TO DO:
The data below is to be written out exactly, with no pictures.

********************

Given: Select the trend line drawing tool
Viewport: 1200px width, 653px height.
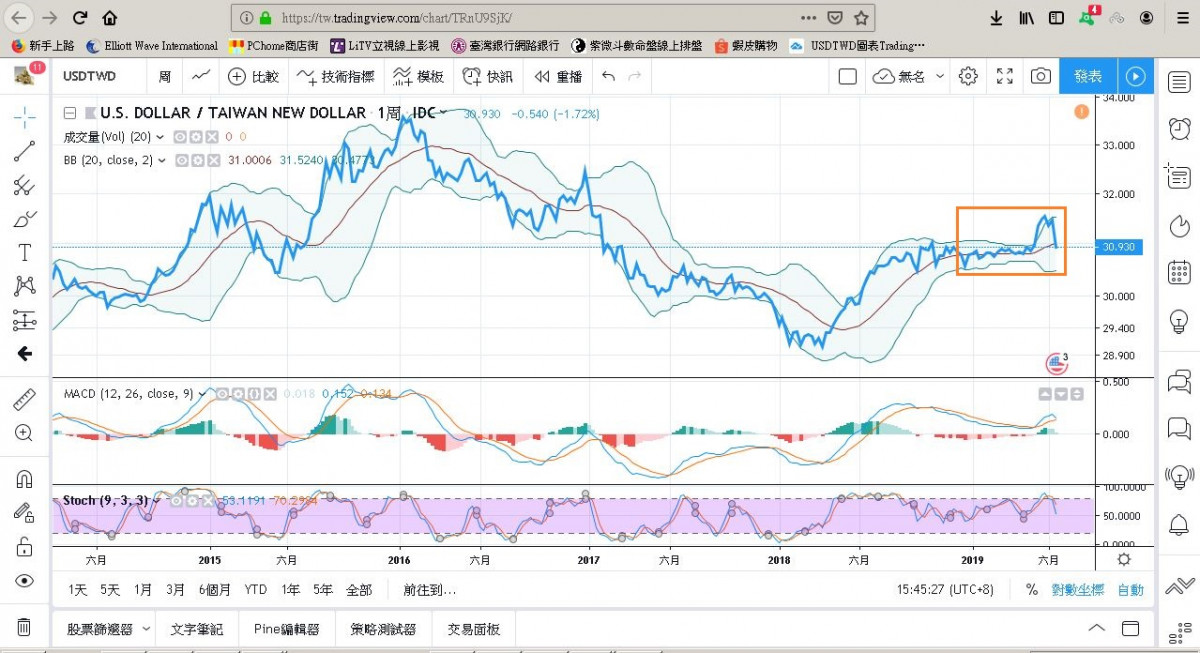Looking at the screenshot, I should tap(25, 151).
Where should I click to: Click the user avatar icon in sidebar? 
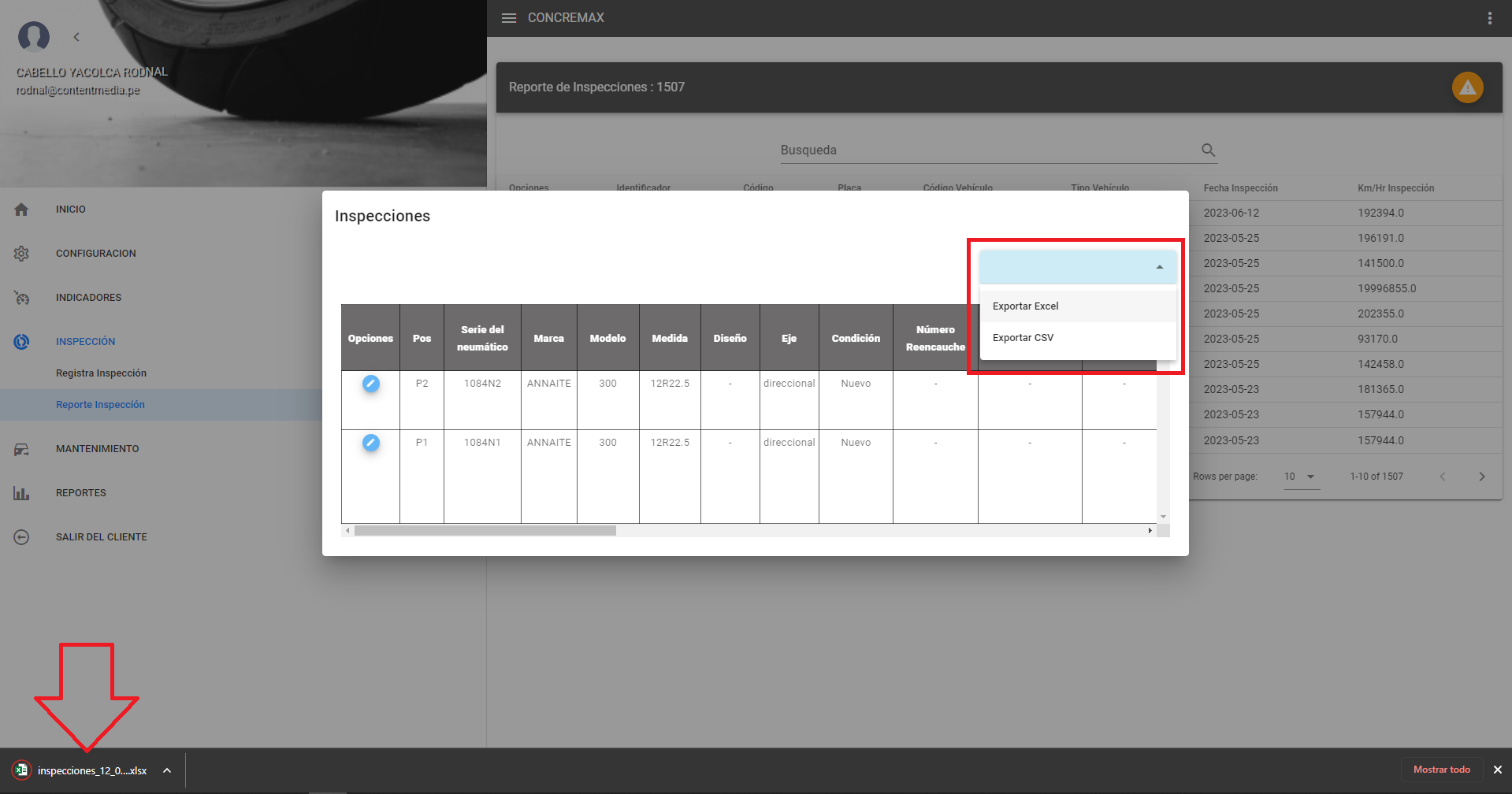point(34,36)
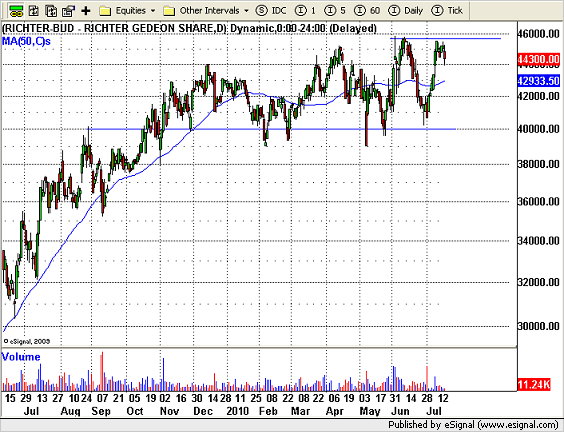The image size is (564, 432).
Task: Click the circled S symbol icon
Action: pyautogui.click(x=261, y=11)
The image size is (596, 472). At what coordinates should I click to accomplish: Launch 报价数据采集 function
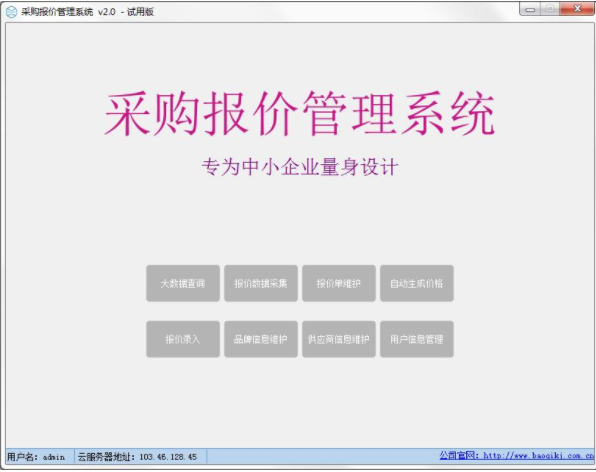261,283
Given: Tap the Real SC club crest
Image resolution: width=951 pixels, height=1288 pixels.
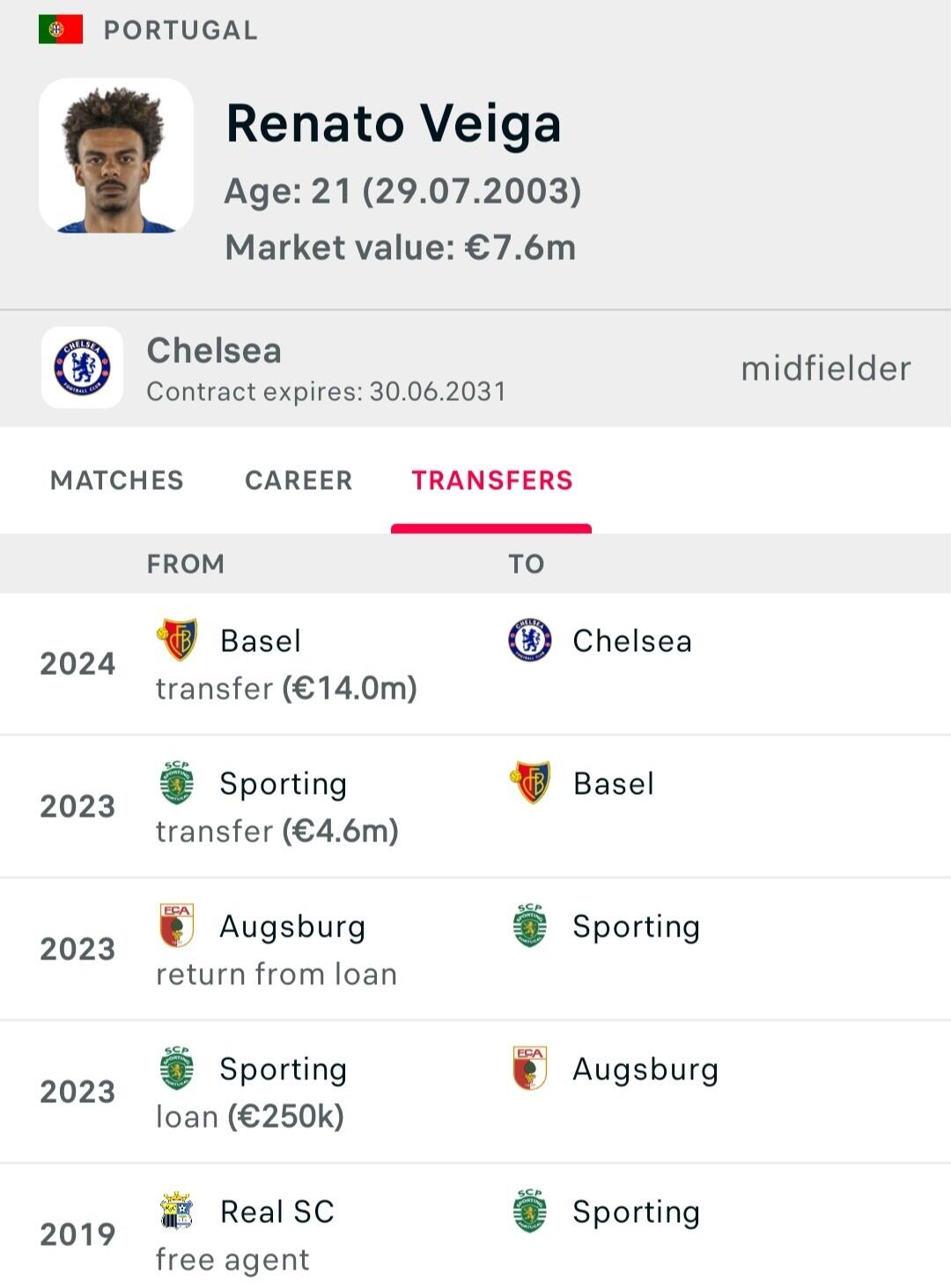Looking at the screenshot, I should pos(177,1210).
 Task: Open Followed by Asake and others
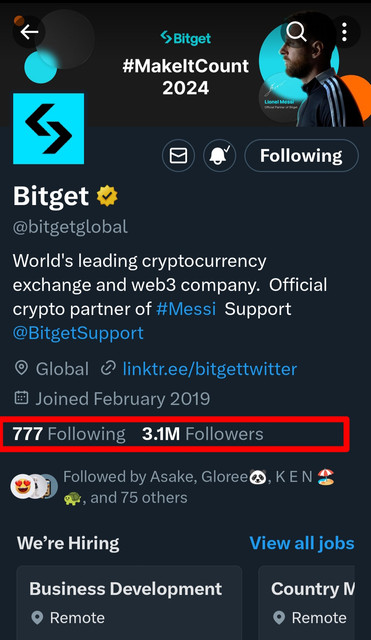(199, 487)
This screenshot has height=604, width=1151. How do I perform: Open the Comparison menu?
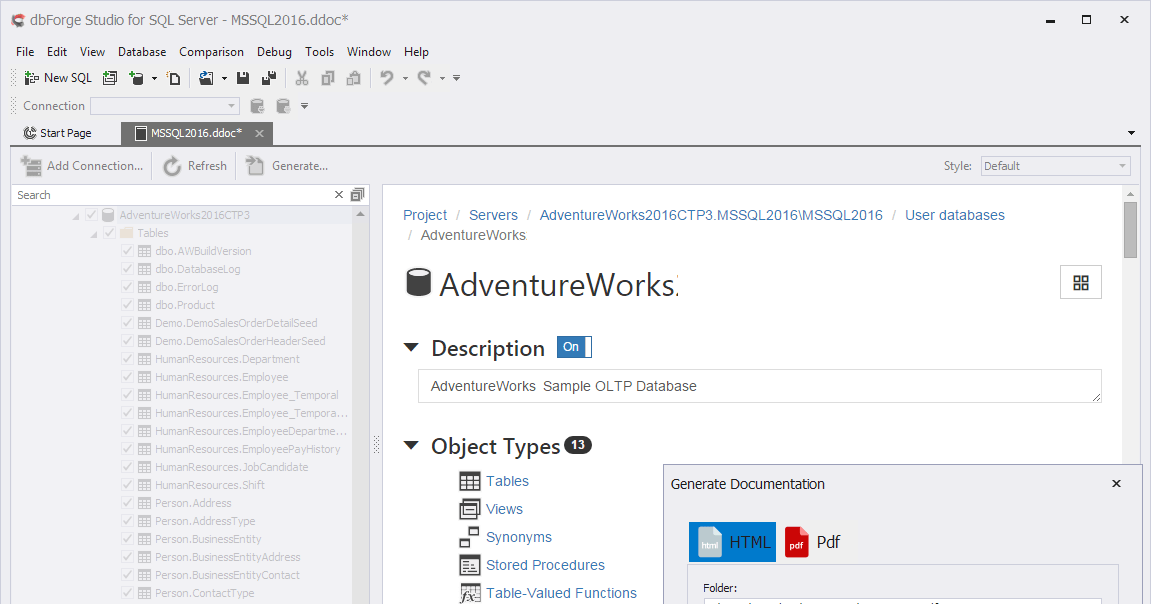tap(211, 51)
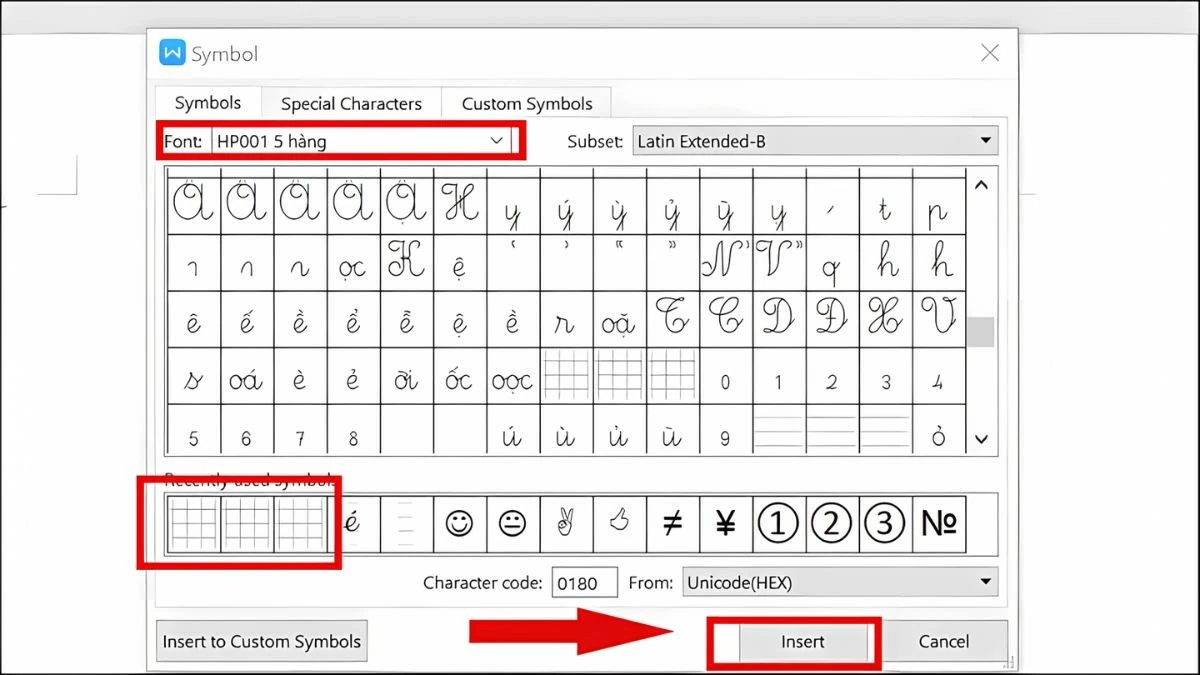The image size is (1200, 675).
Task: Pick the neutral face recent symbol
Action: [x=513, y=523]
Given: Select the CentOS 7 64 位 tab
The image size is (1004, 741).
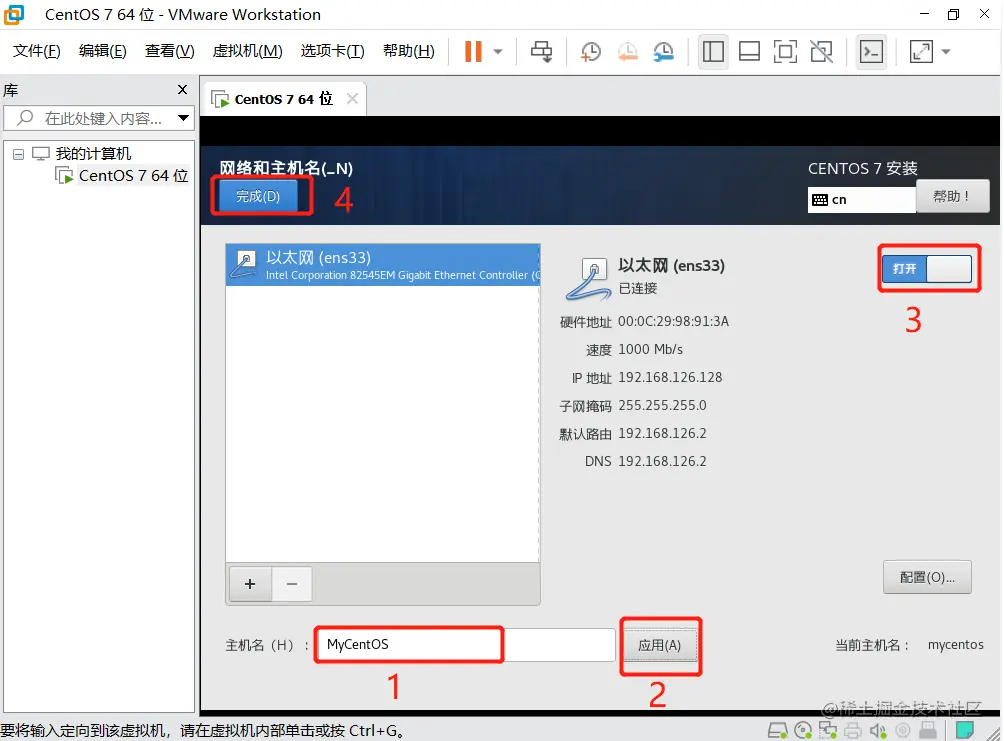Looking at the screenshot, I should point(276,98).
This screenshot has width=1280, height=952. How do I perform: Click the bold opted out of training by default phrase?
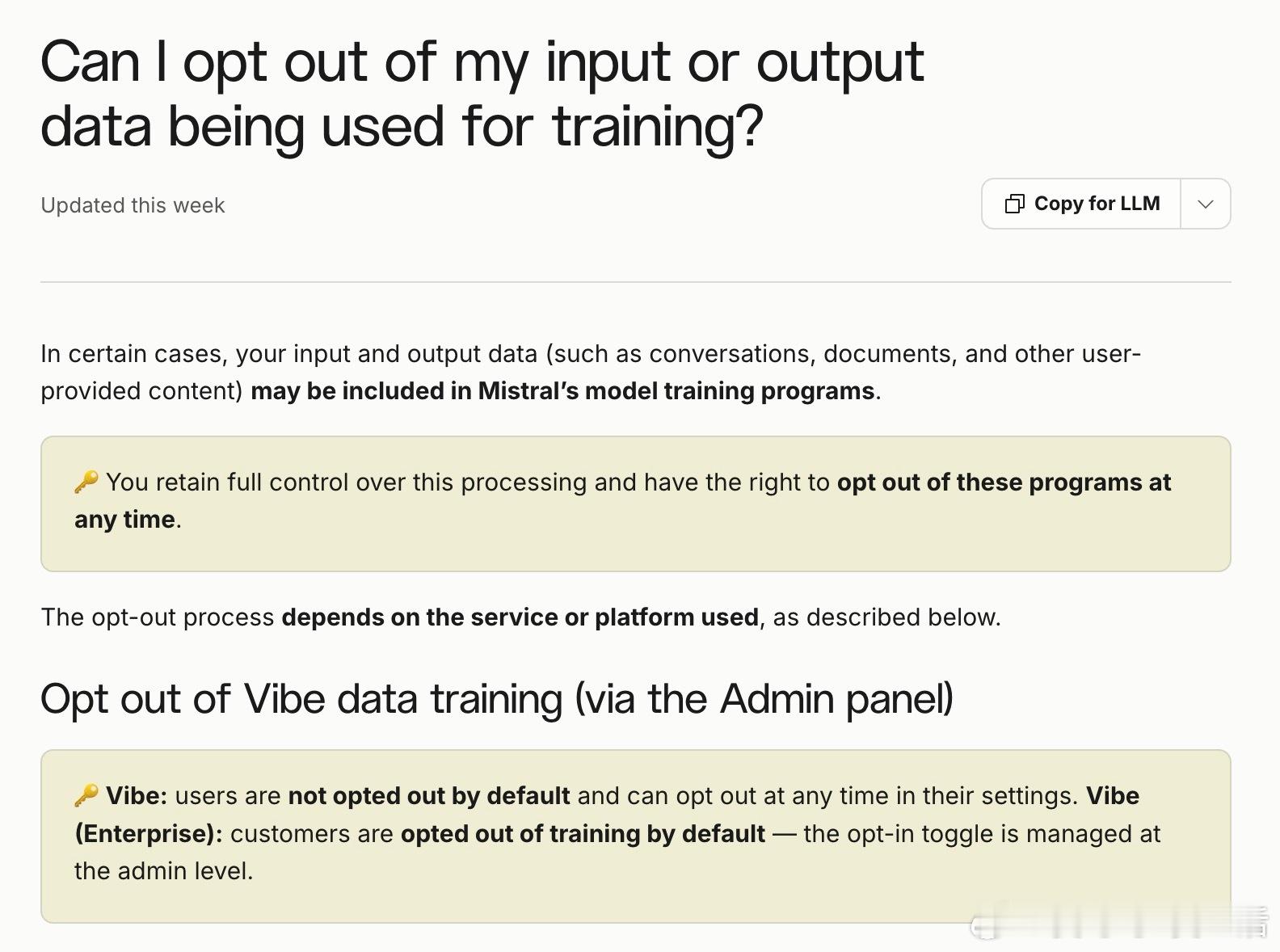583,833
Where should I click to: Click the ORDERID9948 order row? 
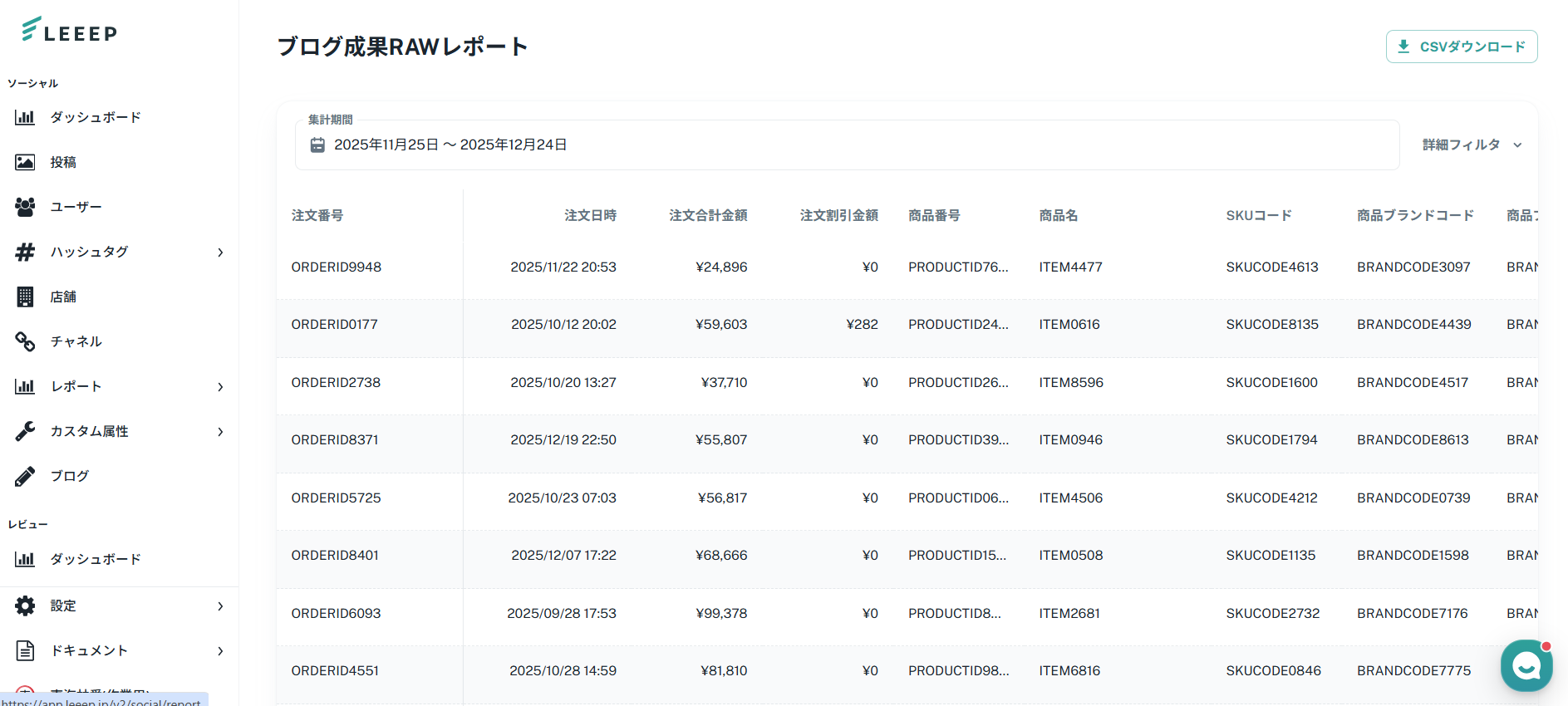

********************

SOLUTION FOR THIS TASK:
Given: Select the trend line drawing tool
Viewport: 1200px width, 653px height.
Looking at the screenshot, I should tap(25, 151).
Where should I click to: Click the user avatar icon in sidebar? 
point(34,36)
The image size is (564, 432).
Task: Click the circled S symbol icon
Action: pyautogui.click(x=261, y=11)
The image size is (596, 472). At what coordinates should I click to accomplish: Launch 报价数据采集 function
261,283
Given: Tap the Real SC club crest
Image resolution: width=951 pixels, height=1288 pixels.
Looking at the screenshot, I should pos(177,1210).
 Task: Open Followed by Asake and others
(199, 487)
This screenshot has height=604, width=1151. How do I perform: Open the Comparison menu?
tap(211, 51)
The image size is (1200, 675).
Task: Pick the neutral face recent symbol
Action: [x=513, y=523]
Given: Select the CentOS 7 64 位 tab
The image size is (1004, 741).
Looking at the screenshot, I should point(276,98).
This screenshot has width=1280, height=952. How do I perform: Click the bold opted out of training by default phrase?
583,833
Where should I click to: Click the ORDERID9948 order row? 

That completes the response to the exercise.